I loved her because she was someone who was there and whom I could share my pains with. I bared my soul to her and she did the same to me. We were two rather messed-up people who supported each other, but once the relationship turned sour our love became an anchor. We couldn't be together, because it hurt, but neither could leave, because the thought of that hurt even more. Because we loved each other.
There's absolutely no need to rush into saying it. Just because you feel it, doesn't mean it needs to be said as soon as possible. It's something that is very easily confused with infatuation. I don't doubt everyone has confused them at one point in their life. Until you can be sure that it's not infatuation, and actual love, don't say it. Doing so can lead to an uncomfortable situation, or a hurtful end.
Continue hanging out with this girl, getting to know her, and don't feel like there's any sort of expectation to say "I love you". You're still young, and you two haven't been sexually intimate. Both play roles in relationships, and can heavily sway their direction.
If you still feel as if you love her down the road, after having spent lots of time with her, and seeing how she feels about the two of you, go ahead and say it. Hopefully it goes the way you'd like, and things work out. If not, it'll be a great learning experience for future relationships.
Honestly there is no answer to that, because it's one of those words that means something different to everybody. What I think of as love is probably completely different to yours and what I thought of as love a few years ago is different to what I think it is now. I'd be careful with the word though because if you use it without realising how it affects the person you say it too you could be letting yourself into a world of trouble. You sound like you're pretty inexperienced so I'd suggest you hold off on it for now, let your experiences teach you what it means rather than letting somebody else tell you because it's unlikely their views will match yours.

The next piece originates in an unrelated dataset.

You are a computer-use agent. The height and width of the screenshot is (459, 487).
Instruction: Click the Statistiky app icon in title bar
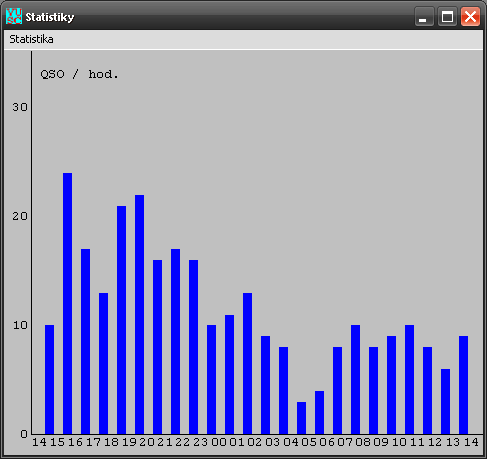[x=14, y=16]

IMO, like any other emotion it comes from whatever external stimuli you attach it to. if your consistently elated with that person, then thats as love as love gets. obviously, that is fleeting and that feeling wont last forever on its own, so i guess your asking for the 'true love' people have so desperately tried to define over the course of humanity; but 'true love' in that sense isnt an emotion, its just a set of circumstances and actions that leads to a constant feeling of love with a certain stimuli beyond initial attraction (in this case,the stimuli is usually thought to be a person).
so, the answer your looking for...love is the ability to consciously feel love with a person beyond simple instinctual emotion. if you can honestly say you love someone from a rational (in the technical sense), conscious though process as opposed to just feeling it, their ya go.
then again, i am speaking through literally zero experience. like, absolutely none. seriously, there are 5 year olds with more experience with women than me. i want to stress that point; you are better off asking a child the meaning of love than asking me.
If you want my personal definition? Well, my personal definition borrows strongly from what Lennon sings about in his song. Love is wanting to be loved by someone else, and be willing to return that love to them. Love is knowing that you and that person could spend years together and still be happy.
Whether or not you can judge that feeling yet in your current scenario, that's your call, but that is what love means to me, which is why I find it so difficult when my girlfriend of 4 weeks tells me "I love you", and I have to either lie, and say it back, or not say it, and have the relationship go down from there. I can't tell if I love someone after 4 weeks, and I don't feel they deserve me lying to them, so relationships are tough for me.
But again, that's my perspective of what it means to love someone, and how long it takes for me to tell if I love them or not.Your definition of love may differ greatly from mine, so when you decide that you 'love' this girl is really based on what your definition of the word is.
As for your scenario? Keep seeing the girl. If things keep going well, and you still feel the same after a while, then you may very well be in love.
I haven't actually checked whether this has been done before (Hoping it hasn't)
but i just came home from a date, it was with a girlfriend of about 2 weeks. And i was pondering, when are you able to say that you actually love someone?
I've known this girl for a number of weeks, and we get along great, i asked her to go out on Valentines, and i've seen her thrice since.
So far, nothing too physical has happened, just kissing and cuddling, but i really feel asthough i "love" her.
What is love? And when are you able to say that you're "In Love"?
Love is the desire to protect those you care about and generally want to be with them.
But true love...True love....
The stuff of my dreams, for it's nothing but a fantasy.
dude, you can start loving someone after knowing them for years, or fall in love after just a few weeks. it's happened to me more than once. don't tell it to her right away cause she might think you're moving too fast but tell her at least before the month is up. if not, she might think you're moving too slow. anyway, try to work at a steady pace. if you truly love her, you'll know what to do.